_Prompt_
Set out exactly, line by line, the stretch of data below that begins at the line containing "Formularz reklamacyjny (65, 2093)" and ends at the line containing "Tylko wymagane pliki cookie (178, 2520)", with both ends kept.

*** Opening Extracted entries ***

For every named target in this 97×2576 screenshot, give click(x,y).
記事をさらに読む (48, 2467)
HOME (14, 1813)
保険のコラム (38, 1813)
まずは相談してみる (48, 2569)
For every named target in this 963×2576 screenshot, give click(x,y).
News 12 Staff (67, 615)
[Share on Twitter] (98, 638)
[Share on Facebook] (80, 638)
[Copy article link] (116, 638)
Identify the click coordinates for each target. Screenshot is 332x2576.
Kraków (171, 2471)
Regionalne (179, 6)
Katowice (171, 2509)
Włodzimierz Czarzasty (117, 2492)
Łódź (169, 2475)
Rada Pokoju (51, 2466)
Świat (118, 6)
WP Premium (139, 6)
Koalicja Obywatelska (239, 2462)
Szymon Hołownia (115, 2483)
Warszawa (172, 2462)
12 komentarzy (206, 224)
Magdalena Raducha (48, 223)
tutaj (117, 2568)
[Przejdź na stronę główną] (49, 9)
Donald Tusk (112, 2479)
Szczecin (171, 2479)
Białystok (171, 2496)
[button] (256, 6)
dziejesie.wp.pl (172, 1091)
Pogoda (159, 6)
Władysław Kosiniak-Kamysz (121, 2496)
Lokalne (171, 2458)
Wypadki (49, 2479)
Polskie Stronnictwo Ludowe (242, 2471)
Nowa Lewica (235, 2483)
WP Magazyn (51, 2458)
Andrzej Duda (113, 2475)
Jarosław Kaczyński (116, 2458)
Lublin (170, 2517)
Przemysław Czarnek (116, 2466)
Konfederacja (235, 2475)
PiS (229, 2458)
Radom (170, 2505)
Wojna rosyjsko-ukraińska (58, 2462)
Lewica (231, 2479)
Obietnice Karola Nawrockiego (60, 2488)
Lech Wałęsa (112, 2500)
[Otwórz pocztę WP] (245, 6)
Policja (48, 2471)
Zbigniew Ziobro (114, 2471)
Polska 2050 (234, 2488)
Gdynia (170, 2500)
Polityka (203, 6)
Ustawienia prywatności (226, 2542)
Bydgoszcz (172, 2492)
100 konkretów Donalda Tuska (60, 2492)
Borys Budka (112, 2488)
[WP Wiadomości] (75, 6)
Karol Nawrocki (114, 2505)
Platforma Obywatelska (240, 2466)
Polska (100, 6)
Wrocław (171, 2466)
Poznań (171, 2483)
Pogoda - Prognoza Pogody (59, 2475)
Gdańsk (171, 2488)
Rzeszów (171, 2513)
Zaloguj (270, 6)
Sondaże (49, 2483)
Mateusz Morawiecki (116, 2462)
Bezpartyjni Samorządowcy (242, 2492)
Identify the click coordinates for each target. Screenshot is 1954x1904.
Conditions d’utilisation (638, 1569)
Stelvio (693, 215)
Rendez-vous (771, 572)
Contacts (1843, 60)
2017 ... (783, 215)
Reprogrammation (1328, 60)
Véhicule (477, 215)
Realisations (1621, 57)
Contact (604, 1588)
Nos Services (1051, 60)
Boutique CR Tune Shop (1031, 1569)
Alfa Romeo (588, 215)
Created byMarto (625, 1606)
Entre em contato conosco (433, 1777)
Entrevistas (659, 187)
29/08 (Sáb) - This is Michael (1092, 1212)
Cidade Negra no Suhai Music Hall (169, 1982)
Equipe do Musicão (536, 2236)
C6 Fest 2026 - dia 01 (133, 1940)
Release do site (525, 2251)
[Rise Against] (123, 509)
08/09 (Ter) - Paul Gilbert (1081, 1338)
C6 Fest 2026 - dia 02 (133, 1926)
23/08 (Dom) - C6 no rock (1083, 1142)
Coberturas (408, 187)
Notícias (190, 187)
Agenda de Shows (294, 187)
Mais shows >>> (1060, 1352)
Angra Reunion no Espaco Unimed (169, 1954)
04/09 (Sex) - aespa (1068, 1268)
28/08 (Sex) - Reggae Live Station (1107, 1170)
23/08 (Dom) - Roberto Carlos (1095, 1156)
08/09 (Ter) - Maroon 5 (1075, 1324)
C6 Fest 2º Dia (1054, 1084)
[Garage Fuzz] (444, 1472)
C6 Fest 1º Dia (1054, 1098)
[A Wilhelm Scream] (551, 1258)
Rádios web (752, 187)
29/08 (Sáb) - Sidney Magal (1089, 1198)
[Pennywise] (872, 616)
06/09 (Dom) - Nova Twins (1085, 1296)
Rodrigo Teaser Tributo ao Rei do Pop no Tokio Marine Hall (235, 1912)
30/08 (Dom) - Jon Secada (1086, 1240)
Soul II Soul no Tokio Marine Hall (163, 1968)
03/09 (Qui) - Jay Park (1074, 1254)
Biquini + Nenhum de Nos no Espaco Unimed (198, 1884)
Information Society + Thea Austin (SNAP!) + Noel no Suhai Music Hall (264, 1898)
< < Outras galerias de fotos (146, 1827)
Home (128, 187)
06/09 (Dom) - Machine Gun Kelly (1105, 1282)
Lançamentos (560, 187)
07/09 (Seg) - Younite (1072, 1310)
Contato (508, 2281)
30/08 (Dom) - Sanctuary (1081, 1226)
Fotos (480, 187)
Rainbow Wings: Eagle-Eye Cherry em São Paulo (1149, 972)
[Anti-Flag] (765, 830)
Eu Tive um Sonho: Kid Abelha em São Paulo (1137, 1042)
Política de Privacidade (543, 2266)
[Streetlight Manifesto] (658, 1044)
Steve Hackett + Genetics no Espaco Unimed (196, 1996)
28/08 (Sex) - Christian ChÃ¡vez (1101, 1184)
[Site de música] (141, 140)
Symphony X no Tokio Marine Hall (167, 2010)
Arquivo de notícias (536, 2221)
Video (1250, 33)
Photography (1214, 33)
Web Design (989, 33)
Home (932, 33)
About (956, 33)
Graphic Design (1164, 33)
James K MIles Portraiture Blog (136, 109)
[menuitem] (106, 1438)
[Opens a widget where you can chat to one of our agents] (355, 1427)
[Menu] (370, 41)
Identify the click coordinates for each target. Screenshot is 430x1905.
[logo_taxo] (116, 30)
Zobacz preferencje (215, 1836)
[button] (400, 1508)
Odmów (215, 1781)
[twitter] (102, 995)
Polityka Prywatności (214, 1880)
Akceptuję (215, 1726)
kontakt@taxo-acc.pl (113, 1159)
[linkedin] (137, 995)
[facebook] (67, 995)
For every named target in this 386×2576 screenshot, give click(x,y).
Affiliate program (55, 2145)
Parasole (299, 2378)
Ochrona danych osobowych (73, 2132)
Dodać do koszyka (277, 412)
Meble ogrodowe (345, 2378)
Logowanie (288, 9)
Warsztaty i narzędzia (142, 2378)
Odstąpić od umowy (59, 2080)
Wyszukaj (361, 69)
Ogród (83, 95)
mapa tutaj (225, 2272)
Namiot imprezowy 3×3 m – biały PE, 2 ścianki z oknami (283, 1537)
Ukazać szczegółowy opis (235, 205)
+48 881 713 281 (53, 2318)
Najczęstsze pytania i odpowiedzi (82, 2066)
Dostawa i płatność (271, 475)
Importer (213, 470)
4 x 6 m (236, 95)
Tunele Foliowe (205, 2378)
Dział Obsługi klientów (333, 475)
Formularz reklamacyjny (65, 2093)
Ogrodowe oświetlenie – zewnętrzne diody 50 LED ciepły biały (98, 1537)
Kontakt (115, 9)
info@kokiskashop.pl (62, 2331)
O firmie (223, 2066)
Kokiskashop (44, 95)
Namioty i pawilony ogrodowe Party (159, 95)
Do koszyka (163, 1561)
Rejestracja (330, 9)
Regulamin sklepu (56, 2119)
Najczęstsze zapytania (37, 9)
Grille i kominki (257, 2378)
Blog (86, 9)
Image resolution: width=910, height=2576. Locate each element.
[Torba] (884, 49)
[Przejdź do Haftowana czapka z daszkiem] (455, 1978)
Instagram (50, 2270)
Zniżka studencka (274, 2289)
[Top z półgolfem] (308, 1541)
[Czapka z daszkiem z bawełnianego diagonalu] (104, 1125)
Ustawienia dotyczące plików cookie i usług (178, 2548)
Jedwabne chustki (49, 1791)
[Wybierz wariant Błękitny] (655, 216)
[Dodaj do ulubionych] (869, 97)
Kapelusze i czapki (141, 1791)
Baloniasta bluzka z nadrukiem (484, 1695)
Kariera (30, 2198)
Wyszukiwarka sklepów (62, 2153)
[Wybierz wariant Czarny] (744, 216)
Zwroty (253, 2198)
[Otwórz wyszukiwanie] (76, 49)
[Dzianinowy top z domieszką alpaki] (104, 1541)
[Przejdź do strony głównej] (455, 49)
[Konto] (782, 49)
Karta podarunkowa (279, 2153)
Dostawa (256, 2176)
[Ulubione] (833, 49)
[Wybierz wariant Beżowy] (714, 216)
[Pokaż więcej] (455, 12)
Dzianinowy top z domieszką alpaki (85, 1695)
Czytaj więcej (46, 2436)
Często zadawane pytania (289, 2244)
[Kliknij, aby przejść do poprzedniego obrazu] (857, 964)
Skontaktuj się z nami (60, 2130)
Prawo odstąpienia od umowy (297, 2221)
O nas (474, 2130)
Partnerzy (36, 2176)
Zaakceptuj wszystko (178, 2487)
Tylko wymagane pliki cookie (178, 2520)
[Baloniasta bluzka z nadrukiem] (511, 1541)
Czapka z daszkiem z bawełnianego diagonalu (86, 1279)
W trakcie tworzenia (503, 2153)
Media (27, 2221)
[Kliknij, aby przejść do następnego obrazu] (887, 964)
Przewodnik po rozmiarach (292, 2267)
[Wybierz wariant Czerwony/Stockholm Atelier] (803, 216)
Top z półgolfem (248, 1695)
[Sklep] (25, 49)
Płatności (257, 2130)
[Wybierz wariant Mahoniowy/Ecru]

*** Closing Extracted entries ***

_Completed exercise_
Formularz reklamacyjny (65, 2093)
Ogrodowe oświetlenie – zewnętrzne diody 50 LED ciepły biały (98, 1537)
Kontakt (115, 9)
info@kokiskashop.pl (62, 2331)
O firmie (223, 2066)
Kokiskashop (44, 95)
Namioty i pawilony ogrodowe Party (159, 95)
Do koszyka (163, 1561)
Rejestracja (330, 9)
Regulamin sklepu (56, 2119)
Najczęstsze zapytania (37, 9)
Grille i kominki (257, 2378)
Blog (86, 9)
Image resolution: width=910, height=2576. Locate each element.
[Torba] (884, 49)
[Przejdź do Haftowana czapka z daszkiem] (455, 1978)
Instagram (50, 2270)
Zniżka studencka (274, 2289)
[Top z półgolfem] (308, 1541)
[Czapka z daszkiem z bawełnianego diagonalu] (104, 1125)
Ustawienia dotyczące plików cookie i usług (178, 2548)
Jedwabne chustki (49, 1791)
[Wybierz wariant Błękitny] (655, 216)
[Dodaj do ulubionych] (869, 97)
Kapelusze i czapki (141, 1791)
Baloniasta bluzka z nadrukiem (484, 1695)
Kariera (30, 2198)
Wyszukiwarka sklepów (62, 2153)
[Wybierz wariant Czarny] (744, 216)
Zwroty (253, 2198)
[Otwórz wyszukiwanie] (76, 49)
[Dzianinowy top z domieszką alpaki] (104, 1541)
[Przejdź do strony głównej] (455, 49)
[Konto] (782, 49)
Karta podarunkowa (279, 2153)
Dostawa (256, 2176)
[Ulubione] (833, 49)
[Wybierz wariant Beżowy] (714, 216)
[Pokaż więcej] (455, 12)
Dzianinowy top z domieszką alpaki (85, 1695)
Czytaj więcej (46, 2436)
Często zadawane pytania (289, 2244)
[Kliknij, aby przejść do poprzedniego obrazu] (857, 964)
Skontaktuj się z nami (60, 2130)
Prawo odstąpienia od umowy (297, 2221)
O nas (474, 2130)
Partnerzy (36, 2176)
Zaakceptuj wszystko (178, 2487)
Tylko wymagane pliki cookie (178, 2520)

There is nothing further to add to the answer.